Revenues associated with engineering services are recognized as
services when performed based on standard billing rates.
CONCENTRATIONS OF CREDIT RISK - Financial instruments which potentially
subject the Company to concentrations of credit risk consist
principally of periodic temporary investments of excess cash and trade
receivables. The Company places its cash with high credit quality
financial institutions. A significant portion of the Company's sales
are to several large customers and, as such, the Company is directly
affected by the well-being of those customers. However, the credit risk
associated with trade receivables is minimal due to the Company's
customer base and ongoing control procedures which monitor the credit
worthiness of customers. Historically, the Company has not experienced
losses on trade receivables. Therefore, no allowance for bad debts is
deemed necessary. During 1998 and 1997 respectively, approximately 38%
and 50% of the Company's consolidated accounts receivable was
attributable to one customer.
FAIR VALUES OF FINANCIAL INSTRUMENTS - The fair value of a financial
instrument is the amount at which the instrument could be exchanged in
a current transaction between willing parties. The fair value of cash,
short-term investments, accounts receivable, notes receivable, accounts
payable and notes payable approximate the carrying amounts at December
31, 1998 and 1997.
F-10
<PAGE> 51
ANDEAN DEVELOPMENT CORPORATION AND SUBSIDIARIES
Notes to Consolidated Financial Statements (Continued)
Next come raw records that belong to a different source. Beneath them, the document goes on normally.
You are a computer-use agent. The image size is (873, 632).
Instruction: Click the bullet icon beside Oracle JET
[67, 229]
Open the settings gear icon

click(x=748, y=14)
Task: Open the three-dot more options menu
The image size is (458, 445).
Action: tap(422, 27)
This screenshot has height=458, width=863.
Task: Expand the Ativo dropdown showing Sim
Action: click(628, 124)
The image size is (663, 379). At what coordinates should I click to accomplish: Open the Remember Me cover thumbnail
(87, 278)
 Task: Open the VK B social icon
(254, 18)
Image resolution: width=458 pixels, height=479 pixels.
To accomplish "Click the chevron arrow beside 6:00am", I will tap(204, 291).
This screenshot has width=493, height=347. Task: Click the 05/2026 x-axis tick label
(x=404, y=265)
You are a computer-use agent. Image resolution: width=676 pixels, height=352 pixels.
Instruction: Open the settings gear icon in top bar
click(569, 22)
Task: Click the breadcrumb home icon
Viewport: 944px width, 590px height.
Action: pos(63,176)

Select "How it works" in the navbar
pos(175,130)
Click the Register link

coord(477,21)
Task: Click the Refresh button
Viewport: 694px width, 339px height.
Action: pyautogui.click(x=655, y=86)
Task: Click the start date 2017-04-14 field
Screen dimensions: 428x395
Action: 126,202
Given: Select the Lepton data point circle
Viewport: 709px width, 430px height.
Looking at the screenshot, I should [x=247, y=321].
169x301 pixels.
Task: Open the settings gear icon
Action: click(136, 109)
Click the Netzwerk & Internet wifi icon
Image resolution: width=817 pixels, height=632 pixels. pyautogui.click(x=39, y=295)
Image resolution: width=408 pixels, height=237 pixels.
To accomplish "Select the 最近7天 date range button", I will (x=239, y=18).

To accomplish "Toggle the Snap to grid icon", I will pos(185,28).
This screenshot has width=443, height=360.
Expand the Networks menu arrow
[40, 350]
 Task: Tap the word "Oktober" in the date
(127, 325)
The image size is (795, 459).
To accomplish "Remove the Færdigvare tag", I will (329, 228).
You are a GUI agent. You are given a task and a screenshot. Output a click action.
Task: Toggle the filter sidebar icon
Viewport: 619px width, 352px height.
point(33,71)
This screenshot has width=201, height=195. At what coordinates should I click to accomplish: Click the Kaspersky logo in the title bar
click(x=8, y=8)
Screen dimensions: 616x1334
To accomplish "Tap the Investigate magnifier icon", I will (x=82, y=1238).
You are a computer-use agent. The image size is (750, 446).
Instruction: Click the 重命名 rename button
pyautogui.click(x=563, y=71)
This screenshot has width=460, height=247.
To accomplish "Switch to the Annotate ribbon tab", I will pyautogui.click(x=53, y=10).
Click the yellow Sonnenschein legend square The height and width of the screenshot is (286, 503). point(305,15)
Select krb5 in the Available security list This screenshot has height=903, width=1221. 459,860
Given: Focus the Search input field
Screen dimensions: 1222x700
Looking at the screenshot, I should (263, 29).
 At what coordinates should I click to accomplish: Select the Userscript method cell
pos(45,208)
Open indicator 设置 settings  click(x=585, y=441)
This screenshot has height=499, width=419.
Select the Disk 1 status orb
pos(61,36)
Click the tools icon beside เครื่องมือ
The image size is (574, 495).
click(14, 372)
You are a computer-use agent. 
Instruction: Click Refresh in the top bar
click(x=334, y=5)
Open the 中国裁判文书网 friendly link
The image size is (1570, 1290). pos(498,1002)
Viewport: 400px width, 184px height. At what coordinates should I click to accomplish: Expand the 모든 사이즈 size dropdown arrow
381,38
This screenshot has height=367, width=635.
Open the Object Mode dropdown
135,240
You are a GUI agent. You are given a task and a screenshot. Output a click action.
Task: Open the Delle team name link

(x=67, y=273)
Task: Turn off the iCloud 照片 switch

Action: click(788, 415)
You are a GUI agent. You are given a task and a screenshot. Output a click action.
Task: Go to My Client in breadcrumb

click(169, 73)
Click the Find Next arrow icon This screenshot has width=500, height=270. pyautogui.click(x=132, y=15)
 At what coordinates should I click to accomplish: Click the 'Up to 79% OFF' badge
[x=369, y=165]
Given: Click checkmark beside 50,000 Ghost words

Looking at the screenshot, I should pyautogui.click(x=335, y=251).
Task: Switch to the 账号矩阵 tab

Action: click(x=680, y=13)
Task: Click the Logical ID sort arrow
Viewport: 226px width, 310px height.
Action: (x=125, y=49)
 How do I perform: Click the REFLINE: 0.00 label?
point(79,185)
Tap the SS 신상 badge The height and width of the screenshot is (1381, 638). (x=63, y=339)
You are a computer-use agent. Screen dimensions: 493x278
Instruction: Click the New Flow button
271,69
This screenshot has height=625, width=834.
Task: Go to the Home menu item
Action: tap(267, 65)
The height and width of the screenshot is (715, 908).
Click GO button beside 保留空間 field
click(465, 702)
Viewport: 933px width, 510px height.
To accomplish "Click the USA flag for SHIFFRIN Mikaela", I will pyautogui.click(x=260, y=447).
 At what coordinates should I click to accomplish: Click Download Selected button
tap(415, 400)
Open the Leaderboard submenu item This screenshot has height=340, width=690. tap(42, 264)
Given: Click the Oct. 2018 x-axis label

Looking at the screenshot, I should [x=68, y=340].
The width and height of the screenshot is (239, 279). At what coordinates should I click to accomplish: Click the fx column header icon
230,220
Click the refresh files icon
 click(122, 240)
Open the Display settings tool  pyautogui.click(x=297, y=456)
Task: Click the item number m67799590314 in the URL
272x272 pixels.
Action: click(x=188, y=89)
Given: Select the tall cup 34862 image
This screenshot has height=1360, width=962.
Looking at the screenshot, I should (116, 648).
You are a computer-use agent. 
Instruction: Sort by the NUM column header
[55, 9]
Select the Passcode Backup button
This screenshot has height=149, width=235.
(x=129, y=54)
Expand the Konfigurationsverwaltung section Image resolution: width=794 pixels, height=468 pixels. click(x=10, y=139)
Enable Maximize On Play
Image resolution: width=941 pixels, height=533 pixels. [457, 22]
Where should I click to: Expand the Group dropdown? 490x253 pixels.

NOTE 1 - SUMMARY OF SIGNIFICANT ACCOUNTING POLICIES (CONTINUED)
PROPERTY, PLANT AND EQUIPMENT - Property, plant and equipment are
recorded at cost. Depreciation is computed using the straight-line
method over the estimated useful lives of the assets, usually five to
seven years.
STAFF SEVERANCE INDEMNITIES - The Company provides for certain lump sum
severance indemnities to its employees at the end of their employment
as required by Chilean law. The obligation is calculated based on the
present value of the vested benefits to which an employee is entitled,
the expected service lives of the employees and current salary levels.
The Company believes that the above calculation is not materially
different from the calculation required by SFAS 87, which would reflect
expected future salary increases.
FOREIGN OPERATIONS - The Company is a holding company for foreign
entities, operating primarily in South America. The potential for both
economic and political change in the business environment is different
from that of the United States and the success of the Company depends
on the success of the Chilean operations and a stable economic and
political environment.
INCOME TAXES - Deferred tax assets and liabilities are recognized for
the future income tax consequences attributable to the differences
between the financial statement carrying amounts of existing assets and
liabilities and their respective tax bases. Deferred tax assets and
liabilities are measured using enacted tax rates expected to apply to
taxable income in the years in which those temporary differences are
expected to be recovered or settled. The effect on deferred tax assets
and liabilities of a change in tax rates is recognized in income in the
period that includes the enactment date. Additionally, the Company
provides no deferred income taxes on its foreign earnings as the
revenues will not be transferred to the United States; rather such
earnings will be reinvested in foreign operations, thereby eliminating
any deferred tax liability.
Income tax expense totaled $124,214 and $142,137 for the years ended
December 31, 1998 and 1997.
EARNINGS PER COMMON SHARE - Earnings per common share are based on the
weighted average number of shares outstanding of 2,820,100 for the
years ended December 31, 1998 and 1997, respectively, after giving
effect to common stock equivalents which consist of warrants issued
with the initial public offering that would have a dilutive effect on
earnings per share. Warrants issued with exercise prices greater than
the existing market value of the company stock are deemed anti-dilutive
and are not components of earnings per share.
F-11
<PAGE> 52
ANDEAN DEVELOPMENT CORPORATION AND SUBSIDIARIES
Notes to Consolidated Financial Statements (Continued)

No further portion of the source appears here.